Depuis Platon, le mythe de la caverne n’a cessé de questionner la relation de la subjectivité à l’objectivité, et continue aujourd’hui encore, malgré les avancés indéniables notamment scientifiques. Comme le souligne Francis Alföldi, “il importe de distinguer objectivation et objectivité. […] La première tend vers la seconde, elle ne peut pas l’atteindre” (3).

C’est pourquoi il est préférable aujourd’hui de parler d’évaluation diagnostique du vécu de l’usager-citoyen au lieu de parler du “diagnostic” renvoyant à la dimension médicale, longtemps considérée comme objective et seule crédible scientifiquement. L’intégration de l’approche de la complexité dans le travail social nous sert énormément pour modérer notre “maîtrise” du vécu de l’autre en réhabilitant non seulement notre subjectivité mais aussi celle de la personne concernée. Mais en l’absence d’une démarche d’objectivation, les effets de la subjectivité (les émotions) sont nuls, voire, dans certains cas, pervers.
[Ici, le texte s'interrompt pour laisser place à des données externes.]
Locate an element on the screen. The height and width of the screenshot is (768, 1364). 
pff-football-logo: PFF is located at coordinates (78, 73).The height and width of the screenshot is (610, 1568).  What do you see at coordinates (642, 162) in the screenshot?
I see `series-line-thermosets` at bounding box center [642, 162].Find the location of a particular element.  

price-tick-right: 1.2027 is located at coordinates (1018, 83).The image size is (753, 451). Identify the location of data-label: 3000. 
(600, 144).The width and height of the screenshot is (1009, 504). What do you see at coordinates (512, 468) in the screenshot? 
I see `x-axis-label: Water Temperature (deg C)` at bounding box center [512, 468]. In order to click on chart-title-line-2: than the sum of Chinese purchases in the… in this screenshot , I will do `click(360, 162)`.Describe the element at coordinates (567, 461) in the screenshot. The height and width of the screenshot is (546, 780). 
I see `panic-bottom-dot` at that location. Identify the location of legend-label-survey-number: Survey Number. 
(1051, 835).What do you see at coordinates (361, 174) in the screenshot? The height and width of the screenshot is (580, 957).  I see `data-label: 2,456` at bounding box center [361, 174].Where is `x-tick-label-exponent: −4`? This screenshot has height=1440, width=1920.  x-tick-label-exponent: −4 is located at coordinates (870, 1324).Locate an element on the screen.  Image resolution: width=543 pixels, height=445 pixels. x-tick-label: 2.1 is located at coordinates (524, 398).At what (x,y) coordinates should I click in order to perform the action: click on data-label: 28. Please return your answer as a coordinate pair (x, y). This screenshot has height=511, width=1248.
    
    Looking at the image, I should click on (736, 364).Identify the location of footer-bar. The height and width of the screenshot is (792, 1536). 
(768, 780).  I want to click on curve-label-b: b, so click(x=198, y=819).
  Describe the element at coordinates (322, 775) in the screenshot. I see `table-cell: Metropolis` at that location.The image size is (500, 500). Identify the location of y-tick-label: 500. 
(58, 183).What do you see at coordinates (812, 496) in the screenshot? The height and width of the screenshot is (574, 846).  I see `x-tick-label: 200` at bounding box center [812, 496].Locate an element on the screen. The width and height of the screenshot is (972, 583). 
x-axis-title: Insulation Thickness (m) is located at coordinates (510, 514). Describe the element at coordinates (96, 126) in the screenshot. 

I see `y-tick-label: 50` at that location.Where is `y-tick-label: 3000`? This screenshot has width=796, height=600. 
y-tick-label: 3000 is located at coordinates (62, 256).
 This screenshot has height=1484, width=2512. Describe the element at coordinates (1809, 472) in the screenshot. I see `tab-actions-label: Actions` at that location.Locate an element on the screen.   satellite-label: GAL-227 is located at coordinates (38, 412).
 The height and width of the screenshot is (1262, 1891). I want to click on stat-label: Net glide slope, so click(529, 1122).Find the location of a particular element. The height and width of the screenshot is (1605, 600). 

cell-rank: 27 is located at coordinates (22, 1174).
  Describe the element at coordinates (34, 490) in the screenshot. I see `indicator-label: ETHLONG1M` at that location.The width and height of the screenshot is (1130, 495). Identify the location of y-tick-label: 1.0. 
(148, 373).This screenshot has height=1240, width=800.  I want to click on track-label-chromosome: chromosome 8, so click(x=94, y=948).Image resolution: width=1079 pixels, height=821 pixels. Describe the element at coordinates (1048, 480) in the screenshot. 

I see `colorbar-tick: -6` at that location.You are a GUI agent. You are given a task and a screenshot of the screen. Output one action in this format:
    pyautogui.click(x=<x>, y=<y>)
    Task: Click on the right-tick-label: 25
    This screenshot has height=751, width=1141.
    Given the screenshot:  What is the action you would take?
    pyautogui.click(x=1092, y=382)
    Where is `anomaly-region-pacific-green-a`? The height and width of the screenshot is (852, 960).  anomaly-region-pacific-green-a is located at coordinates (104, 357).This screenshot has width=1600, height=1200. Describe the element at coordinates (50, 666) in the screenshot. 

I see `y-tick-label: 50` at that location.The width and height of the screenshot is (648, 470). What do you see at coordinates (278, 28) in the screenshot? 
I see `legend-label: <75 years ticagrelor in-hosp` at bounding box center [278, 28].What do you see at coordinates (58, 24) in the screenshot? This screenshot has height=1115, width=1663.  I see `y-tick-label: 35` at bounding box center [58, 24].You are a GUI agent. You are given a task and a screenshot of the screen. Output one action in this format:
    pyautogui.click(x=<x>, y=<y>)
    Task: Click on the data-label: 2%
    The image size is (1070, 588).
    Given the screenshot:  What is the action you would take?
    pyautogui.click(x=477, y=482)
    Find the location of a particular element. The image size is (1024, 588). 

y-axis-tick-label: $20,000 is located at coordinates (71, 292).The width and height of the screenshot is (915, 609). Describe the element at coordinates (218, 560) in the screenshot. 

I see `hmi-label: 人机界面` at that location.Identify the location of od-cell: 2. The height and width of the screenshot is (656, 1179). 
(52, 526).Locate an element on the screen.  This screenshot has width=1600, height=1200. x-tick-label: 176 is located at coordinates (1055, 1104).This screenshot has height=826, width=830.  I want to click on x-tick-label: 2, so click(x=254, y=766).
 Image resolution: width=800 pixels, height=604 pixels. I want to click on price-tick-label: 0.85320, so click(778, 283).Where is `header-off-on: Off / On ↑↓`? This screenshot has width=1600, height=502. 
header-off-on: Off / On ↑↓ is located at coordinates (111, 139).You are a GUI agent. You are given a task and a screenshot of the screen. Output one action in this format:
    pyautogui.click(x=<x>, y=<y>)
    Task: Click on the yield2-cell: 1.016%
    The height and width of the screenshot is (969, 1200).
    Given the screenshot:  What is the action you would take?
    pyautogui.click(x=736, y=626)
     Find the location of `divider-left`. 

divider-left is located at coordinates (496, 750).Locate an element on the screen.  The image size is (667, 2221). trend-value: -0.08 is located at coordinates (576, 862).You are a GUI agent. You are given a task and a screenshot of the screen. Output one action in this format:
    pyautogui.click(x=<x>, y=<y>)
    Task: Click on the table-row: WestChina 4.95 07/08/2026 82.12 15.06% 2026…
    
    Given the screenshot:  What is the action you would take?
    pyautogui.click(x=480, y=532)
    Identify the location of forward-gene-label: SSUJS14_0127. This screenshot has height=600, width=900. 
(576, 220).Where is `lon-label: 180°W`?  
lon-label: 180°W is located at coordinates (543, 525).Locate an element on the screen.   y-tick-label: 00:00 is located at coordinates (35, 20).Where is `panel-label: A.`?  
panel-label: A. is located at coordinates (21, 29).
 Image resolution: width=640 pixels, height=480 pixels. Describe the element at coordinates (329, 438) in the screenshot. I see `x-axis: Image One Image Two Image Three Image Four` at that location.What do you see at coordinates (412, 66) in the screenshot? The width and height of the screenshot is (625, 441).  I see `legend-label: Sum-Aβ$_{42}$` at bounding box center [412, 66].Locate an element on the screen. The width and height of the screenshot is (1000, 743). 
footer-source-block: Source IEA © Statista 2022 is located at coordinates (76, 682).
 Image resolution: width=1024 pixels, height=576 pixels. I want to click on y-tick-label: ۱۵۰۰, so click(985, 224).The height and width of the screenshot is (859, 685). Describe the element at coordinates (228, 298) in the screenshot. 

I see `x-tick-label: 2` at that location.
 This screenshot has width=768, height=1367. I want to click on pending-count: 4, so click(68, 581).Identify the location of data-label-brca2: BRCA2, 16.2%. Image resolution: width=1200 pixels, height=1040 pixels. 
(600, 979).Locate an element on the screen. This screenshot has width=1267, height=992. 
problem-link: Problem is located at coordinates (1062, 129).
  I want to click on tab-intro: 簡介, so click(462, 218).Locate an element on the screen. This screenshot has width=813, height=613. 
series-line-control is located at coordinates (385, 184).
Cependant la question du vécu et du vrai statut de la subjectivité semble d’actualité et son partage reste problématique dans une société de plus en plus égocentrique. Comme le remarquent Alain Berthoz et Jean-Luc Petit (4), “nous n’avons actuellement en physiologie aucun moyen de bien comprendre ce qu’est un vécu. On trouve une difficulté semblable dans le domaine des émotions avec le sentiment qui est une combinaison complexe de perçu et de vécu.” »

Contact : mechkar@essse.fr

Notes

(1) Voir ASH n° 2660 du 21-05-10, p. 27.

(2) Anne-Marie Favard, L’évaluation clinique en action sociale – Ed. érès, 1991.

(3) L’évaluation en protection de l’enfance – Théorie et méthode – Ed. Dunod, 1999.

(4) In Phénoménologie et physiologie de l’action – Ed. Odile Jacob, 2006.